* **TASK INPUT**
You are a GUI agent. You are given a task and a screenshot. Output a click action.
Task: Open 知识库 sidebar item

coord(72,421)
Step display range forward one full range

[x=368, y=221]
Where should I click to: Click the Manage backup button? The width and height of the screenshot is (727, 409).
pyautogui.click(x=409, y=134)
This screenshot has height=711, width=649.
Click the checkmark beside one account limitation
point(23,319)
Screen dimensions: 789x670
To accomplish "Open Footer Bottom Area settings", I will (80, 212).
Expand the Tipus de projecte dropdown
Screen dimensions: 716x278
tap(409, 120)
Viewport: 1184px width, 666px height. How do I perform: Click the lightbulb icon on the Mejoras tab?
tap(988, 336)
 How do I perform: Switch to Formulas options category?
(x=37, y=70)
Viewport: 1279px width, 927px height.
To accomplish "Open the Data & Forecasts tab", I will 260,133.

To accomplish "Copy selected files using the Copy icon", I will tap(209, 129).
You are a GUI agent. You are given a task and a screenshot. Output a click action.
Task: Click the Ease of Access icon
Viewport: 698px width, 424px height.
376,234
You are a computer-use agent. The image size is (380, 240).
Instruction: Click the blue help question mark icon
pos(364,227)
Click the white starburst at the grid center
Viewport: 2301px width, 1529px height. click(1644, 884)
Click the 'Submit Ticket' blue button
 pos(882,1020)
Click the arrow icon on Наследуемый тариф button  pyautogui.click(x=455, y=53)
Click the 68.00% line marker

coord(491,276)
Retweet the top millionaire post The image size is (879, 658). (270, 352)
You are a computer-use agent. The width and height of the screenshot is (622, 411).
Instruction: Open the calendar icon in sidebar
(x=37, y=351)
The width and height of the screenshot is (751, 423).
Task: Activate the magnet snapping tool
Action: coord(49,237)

* **REQUIRED TASK**
Rewrite all of the entries above with "computer-use agent" replaced by "desktop agent" and everything else left unchanged.

* **WORKED ANSWER**
You are a GUI agent. You are given a task and a screenshot. Output a click action.
Task: Open 知识库 sidebar item

coord(72,421)
Step display range forward one full range

[x=368, y=221]
Where should I click to: Click the Manage backup button? The width and height of the screenshot is (727, 409).
pyautogui.click(x=409, y=134)
This screenshot has height=711, width=649.
Click the checkmark beside one account limitation
point(23,319)
Screen dimensions: 789x670
To accomplish "Open Footer Bottom Area settings", I will (80, 212).
Expand the Tipus de projecte dropdown
Screen dimensions: 716x278
tap(409, 120)
Viewport: 1184px width, 666px height. How do I perform: Click the lightbulb icon on the Mejoras tab?
tap(988, 336)
 How do I perform: Switch to Formulas options category?
(x=37, y=70)
Viewport: 1279px width, 927px height.
To accomplish "Open the Data & Forecasts tab", I will 260,133.

To accomplish "Copy selected files using the Copy icon", I will tap(209, 129).
You are a GUI agent. You are given a task and a screenshot. Output a click action.
Task: Click the Ease of Access icon
Viewport: 698px width, 424px height.
376,234
You are a desktop agent. The image size is (380, 240).
Instruction: Click the blue help question mark icon
pos(364,227)
Click the white starburst at the grid center
Viewport: 2301px width, 1529px height. click(1644, 884)
Click the 'Submit Ticket' blue button
 pos(882,1020)
Click the arrow icon on Наследуемый тариф button  pyautogui.click(x=455, y=53)
Click the 68.00% line marker

coord(491,276)
Retweet the top millionaire post The image size is (879, 658). (270, 352)
You are a desktop agent. The width and height of the screenshot is (622, 411).
Instruction: Open the calendar icon in sidebar
(x=37, y=351)
The width and height of the screenshot is (751, 423).
Task: Activate the magnet snapping tool
Action: coord(49,237)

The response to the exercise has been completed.